Nwanyi
TW; SUICIDE AND SEXUAL VIOLENCE
AUTHOR’S NOTE: Please read with music throughout
I was sixteen the first time they told me I would never have children.
“An accident,” my father told everyone.
He said it so easily. So calmly. As though the word could cover the truth like a cloth thrown over a corpse.
But my father and I knew what really happened.
I knew because I had seen what kind of man he was. I had seen what he did to people who spoke too much, to people who angered him, to people who stood in his way. I saw it once, when I was very young. After that, fear lived inside me like a second heartbeat.
So when they asked me what happened, I said nothing.
I let them believe him.
My mother refused to accept it.
“What do these doctors know?” she would say.
She carried me from hospital to hospital, from one white corridor to another, always hoping the next doctor would say something different.
When they did not, she turned to herbs.
Every morning she would stand over me with a cup of bitter black liquid.
“Drink,” she would say. “Before the devil swallows your children.”
I drank.
I drank until my stomach hurt and my tongue forgot what sweetness tasted like.
Then she carried me from pastor to pastor.
They laid hands on my head. They shouted. They poured oil on me until it ran down my face and into my eyes. They said I was cursed. They said there was a spirit sitting in my womb. They said God was testing us.
And every single time, my mother would ask the same question.
“Pastor, what is a girl who cannot bear children worth?”
I used to sit there, very still, pretending not to hear.
But the words entered me all the same.
What is a girl who cannot bear children worth?
Eventually, I found the answer.
Nothing.
Without my womb, I was nothing.
Not a daughter. Not a woman. Not a person.
Just a mistake taking up space in somebody else’s house.
So I prayed harder than anyone.
I fasted.
I drank every herb my mother brought home.

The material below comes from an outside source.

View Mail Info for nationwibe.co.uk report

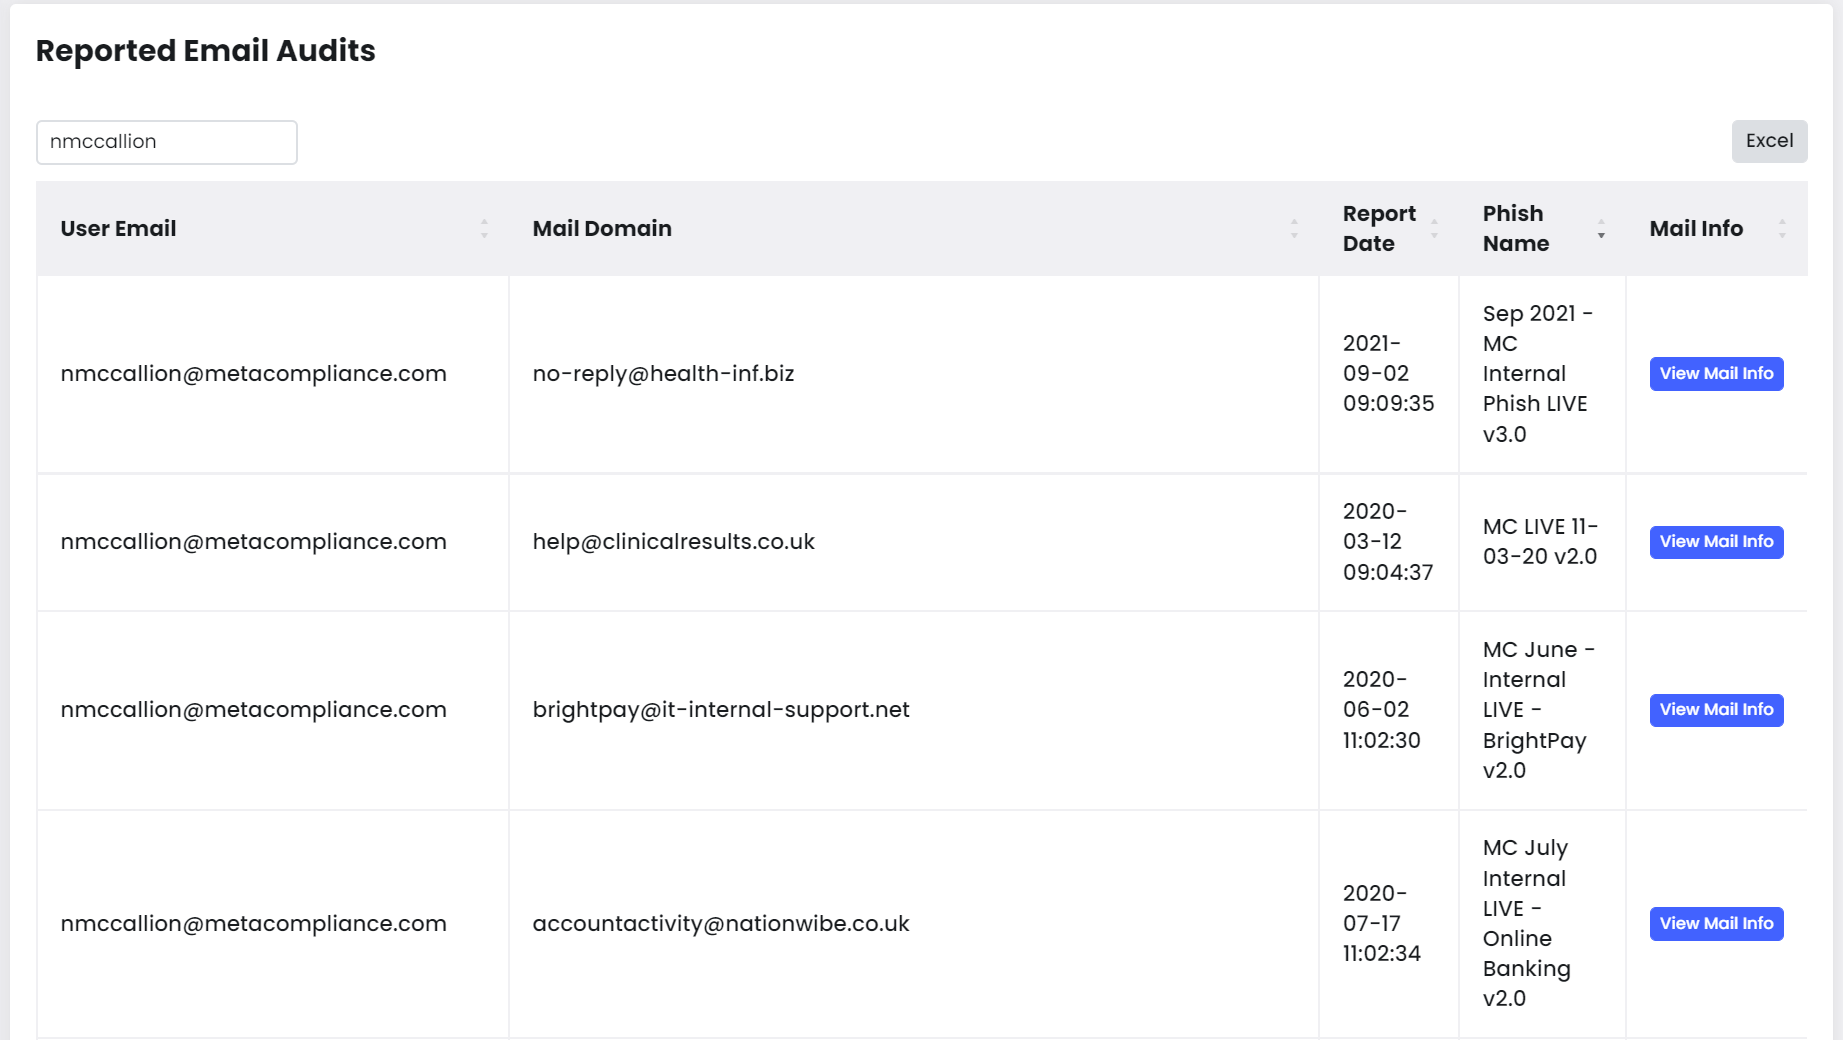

I let strange women tie charms around my waist. I let pastors press my head to the floor until my forehead bruised against the tiles.
I wanted to be fixed.
I wanted my mother to look at me the way she looked at other girls.
Then, when I was seventeen, she did something I will never forget.
Every Friday, after school, she would bring a man home.
Then another.
Then another.
At first she could not even look me in the eye.
She would stand by the door and say, quietly, almost impatiently, “Just do it. Perhaps one of them will open your womb.”
I still remember the first man’s hands. They smelled of cigarettes and engine oil.
I remember staring at the crack in the ceiling because it was easier than looking at his face.
After some time, they all became the same.
Different voices. Different bodies. Same hands.
Sometimes my vision would blur from the herbs she made me drink first.
Sometimes I would cry.
Sometimes I would beg.
It did not matter.
They did not stop when I vomited.
They did not stop when I fainted.
One of them laughed when I could barely keep my eyes open.
Another said I should be grateful.
When it was over, my mother would come into the room, avoid looking at me, and change the bedsheet.
“Do not cry,” she would say. “I am trying to help you.”
And because I was still her daughter, because some foolish part of me still wanted her love, I believed her.
At twenty-five, I finally became pregnant.
The day I told my mother, she burst into tears.
For the first time in years, she held my face in both hands.
For the first time in years, she smiled at me like she was proud.
Suddenly, I was precious.
She rubbed my feet when they swelled.
She combed my hair and oiled my scalp.
She cooked my favourite soup.
At night, she would sit beside me and place her hand on my stomach.
“My grandson,” she would whisper.
And I would close my eyes and let myself believe that this was what love felt like.
I told everyone my mother loved me.
I said it proudly.
As though I had not spent years begging for scraps of it.
For nine months, I carried that child like he was the only good thing God had ever given me.
I spoke to him when nobody was around.
I promised him things.
I promised I would never let anyone hurt him.
I promised that when he cried, I would hold him.
I promised he would never have to earn my love.
Then the day came.
I pushed.
And pushed.
And pushed.
I screamed until my throat tore.
I thought if I suffered enough, surely God would leave me this one thing.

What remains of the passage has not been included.